Reported by Marie Therese - August 24, 2006 -

William Cohen, a Republican and former Secretary of Defense under Clinton, appeared on this morning's FOX & Friends First. They gave him two segments ostensibly to speak about the Middle East and to plug his new novel. However, at the end of the second segment, host Brian Kilmeade asked a question and got an answer that made me wonder about the Bush administration's next steps in its ongoing fear mongering campaign.

WILLIAM COHEN: "... What we need in this war against terror - which I would prefer to call it (sic) 'a long twilight struggle' to use John Kennedy's phrase - a long twilight struggle against terrorism - you need better intelligence, better police work, covert activity, special forces, if necessary, ultimately military.
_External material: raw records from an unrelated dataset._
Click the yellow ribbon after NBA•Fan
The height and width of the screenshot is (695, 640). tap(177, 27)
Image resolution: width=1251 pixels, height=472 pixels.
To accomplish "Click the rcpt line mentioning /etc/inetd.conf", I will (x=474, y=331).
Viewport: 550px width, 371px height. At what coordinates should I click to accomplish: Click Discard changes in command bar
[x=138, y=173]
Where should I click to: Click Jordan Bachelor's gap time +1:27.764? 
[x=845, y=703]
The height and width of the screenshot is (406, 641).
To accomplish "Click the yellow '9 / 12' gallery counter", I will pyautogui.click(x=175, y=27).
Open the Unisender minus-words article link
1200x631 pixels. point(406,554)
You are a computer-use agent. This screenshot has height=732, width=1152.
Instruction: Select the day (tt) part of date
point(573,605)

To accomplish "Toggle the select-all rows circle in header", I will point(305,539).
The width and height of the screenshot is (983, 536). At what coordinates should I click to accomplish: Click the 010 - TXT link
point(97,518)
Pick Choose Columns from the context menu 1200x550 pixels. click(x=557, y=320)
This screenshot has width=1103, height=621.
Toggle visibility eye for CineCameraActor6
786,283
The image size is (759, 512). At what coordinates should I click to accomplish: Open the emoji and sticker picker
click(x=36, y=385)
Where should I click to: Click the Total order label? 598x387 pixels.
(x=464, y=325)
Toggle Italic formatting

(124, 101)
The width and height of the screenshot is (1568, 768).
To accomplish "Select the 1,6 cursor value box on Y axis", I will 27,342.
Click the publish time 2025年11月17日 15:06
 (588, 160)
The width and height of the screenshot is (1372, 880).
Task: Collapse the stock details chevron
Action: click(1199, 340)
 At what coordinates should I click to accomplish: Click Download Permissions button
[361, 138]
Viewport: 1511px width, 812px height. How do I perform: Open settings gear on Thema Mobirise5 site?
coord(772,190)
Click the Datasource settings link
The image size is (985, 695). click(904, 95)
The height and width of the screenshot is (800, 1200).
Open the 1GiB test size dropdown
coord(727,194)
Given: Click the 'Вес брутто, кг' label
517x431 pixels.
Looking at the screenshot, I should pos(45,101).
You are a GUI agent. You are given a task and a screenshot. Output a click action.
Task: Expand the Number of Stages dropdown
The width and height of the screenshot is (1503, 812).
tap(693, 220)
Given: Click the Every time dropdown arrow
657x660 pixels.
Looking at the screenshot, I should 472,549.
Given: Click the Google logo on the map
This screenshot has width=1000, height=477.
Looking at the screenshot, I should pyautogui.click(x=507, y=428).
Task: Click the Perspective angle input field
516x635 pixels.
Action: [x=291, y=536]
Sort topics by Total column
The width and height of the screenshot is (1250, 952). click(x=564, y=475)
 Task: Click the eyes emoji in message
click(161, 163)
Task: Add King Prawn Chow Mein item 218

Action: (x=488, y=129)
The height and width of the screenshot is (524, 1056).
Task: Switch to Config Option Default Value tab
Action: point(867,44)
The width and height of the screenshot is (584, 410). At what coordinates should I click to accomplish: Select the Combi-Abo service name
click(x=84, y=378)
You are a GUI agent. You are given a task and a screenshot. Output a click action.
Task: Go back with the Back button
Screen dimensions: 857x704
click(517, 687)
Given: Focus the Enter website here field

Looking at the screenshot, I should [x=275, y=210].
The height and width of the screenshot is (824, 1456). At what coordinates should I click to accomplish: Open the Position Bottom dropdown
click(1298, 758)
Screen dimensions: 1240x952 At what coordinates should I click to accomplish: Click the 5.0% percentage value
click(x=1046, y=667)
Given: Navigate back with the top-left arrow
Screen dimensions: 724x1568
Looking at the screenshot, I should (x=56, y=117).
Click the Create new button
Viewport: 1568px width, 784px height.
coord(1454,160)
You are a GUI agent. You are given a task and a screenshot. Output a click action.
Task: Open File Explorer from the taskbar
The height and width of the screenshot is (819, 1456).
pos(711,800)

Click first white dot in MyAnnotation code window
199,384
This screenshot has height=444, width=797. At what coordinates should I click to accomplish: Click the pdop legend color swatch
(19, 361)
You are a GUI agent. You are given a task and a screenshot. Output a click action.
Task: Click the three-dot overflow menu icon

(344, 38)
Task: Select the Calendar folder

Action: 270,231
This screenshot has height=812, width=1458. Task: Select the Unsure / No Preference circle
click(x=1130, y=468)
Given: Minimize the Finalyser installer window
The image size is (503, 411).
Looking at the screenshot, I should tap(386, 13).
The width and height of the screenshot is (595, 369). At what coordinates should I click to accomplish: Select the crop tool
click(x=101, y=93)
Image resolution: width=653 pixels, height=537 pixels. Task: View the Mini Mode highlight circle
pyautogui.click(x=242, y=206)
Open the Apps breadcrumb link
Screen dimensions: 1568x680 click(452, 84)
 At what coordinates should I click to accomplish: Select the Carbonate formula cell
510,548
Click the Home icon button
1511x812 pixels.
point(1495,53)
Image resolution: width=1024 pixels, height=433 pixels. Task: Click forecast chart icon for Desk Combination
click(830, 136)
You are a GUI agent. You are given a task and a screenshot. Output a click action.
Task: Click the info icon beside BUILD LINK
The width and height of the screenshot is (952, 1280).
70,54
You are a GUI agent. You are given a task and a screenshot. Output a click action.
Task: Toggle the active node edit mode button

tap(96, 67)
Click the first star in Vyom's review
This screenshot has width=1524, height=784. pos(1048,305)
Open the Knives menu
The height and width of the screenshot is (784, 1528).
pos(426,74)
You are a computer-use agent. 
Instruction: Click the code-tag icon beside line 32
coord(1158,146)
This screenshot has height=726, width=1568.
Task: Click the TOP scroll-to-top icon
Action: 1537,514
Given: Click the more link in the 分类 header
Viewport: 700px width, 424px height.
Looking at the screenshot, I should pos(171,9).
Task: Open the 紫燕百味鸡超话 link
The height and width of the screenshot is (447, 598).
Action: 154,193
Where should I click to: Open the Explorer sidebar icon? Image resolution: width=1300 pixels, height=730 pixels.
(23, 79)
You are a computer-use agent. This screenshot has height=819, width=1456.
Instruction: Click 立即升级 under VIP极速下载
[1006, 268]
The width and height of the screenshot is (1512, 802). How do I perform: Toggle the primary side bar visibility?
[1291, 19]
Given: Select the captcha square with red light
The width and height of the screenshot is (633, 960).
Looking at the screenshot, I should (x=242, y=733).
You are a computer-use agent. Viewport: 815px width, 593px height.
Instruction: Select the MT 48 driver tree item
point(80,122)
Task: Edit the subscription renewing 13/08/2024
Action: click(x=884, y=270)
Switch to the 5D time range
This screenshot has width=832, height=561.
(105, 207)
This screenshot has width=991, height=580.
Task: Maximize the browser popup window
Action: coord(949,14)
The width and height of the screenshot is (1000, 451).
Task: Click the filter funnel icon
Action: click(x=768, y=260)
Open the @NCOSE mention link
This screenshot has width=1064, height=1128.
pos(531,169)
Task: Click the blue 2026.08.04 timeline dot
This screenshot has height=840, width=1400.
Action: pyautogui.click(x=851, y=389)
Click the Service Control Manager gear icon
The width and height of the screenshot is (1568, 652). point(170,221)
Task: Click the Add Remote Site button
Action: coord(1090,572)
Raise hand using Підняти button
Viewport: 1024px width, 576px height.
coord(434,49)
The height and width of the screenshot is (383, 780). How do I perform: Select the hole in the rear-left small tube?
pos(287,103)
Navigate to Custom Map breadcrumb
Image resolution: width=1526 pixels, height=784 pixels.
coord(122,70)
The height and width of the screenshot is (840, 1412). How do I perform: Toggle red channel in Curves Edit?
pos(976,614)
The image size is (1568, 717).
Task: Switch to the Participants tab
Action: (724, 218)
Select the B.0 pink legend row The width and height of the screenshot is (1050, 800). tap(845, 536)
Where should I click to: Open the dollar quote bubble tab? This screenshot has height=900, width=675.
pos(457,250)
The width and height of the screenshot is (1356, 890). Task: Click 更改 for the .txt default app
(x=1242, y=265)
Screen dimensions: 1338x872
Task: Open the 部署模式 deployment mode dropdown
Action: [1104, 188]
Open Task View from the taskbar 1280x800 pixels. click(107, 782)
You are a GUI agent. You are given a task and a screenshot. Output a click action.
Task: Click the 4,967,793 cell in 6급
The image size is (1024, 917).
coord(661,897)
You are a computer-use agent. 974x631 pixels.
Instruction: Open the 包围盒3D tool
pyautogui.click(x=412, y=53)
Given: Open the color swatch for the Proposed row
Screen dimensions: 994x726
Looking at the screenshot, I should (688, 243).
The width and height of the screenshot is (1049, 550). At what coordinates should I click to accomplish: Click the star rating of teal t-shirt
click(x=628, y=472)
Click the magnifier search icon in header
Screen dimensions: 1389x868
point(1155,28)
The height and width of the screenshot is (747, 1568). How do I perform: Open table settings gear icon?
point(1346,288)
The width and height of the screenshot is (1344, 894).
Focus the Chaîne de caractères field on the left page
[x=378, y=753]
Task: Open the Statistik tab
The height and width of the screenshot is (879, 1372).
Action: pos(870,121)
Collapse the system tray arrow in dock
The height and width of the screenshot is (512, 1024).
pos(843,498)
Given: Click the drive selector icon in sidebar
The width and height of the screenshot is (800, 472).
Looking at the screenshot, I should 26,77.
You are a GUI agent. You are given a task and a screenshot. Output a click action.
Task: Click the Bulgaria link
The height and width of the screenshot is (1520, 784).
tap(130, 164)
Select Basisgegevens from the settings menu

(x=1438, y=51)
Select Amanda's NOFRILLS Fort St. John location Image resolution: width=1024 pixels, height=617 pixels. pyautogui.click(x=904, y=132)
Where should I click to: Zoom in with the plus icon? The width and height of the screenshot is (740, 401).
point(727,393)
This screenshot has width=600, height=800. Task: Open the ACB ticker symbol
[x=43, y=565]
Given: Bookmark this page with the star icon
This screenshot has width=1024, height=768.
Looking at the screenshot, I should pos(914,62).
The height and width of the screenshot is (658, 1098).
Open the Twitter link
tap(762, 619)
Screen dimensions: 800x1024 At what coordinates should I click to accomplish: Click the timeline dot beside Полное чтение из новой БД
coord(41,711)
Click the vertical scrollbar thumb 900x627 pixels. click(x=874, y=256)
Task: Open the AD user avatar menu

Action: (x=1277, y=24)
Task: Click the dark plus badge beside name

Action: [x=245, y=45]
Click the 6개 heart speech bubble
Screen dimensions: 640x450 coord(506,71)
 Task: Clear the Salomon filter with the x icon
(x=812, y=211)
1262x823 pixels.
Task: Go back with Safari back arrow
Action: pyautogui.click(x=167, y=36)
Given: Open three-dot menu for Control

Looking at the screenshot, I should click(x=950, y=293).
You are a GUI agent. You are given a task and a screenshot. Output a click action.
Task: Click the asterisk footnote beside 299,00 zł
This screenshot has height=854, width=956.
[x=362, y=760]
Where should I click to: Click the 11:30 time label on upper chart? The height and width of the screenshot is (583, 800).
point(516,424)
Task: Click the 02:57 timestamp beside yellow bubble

But it's going to be through police work and the sharing of intelligence, that we'll be able to help defend us against attacks which are inevitably going to come."

BRIAN KILMEADE: "Hey, Mr. Secretary, finally, do you think in the next ten years we're going to be looking at some type of draft because we seem to need - have so many conflicts to cover?"

WILLIAM COHEN: "I'm not sure there'll be a draft. I think there should be a commitment to universal service. I think that only a few people are really committed to this war against terrorism and called. I think the American people have to be - understand - that we're all in this together. We ought to have a real call to national service to commit ourselves to some form of public service ...."

STEVE DOOCY (off screen): "Got ya'."

COHEN: "... helping out at homes, health care, nurses, etc. But something has to be done ..."

KILMEADE: "Something's got to be done."

COHEN: "... to put us on a war footing mentality. We're not there."

DOOCY: "Alright."

Was FOX News acting as a White House surrogate, floating a trial balloon in an attempt to get feedback from FOX viewers on how the Republican base would react to the idea of a draft?

Or were the F&F co-hosts expecting a different response from Cohen and caught off guard by his answer?

Whatever the correct interpretation, the draft - oops! - "universal service" - has certainly been moved to the foreground by this exchange.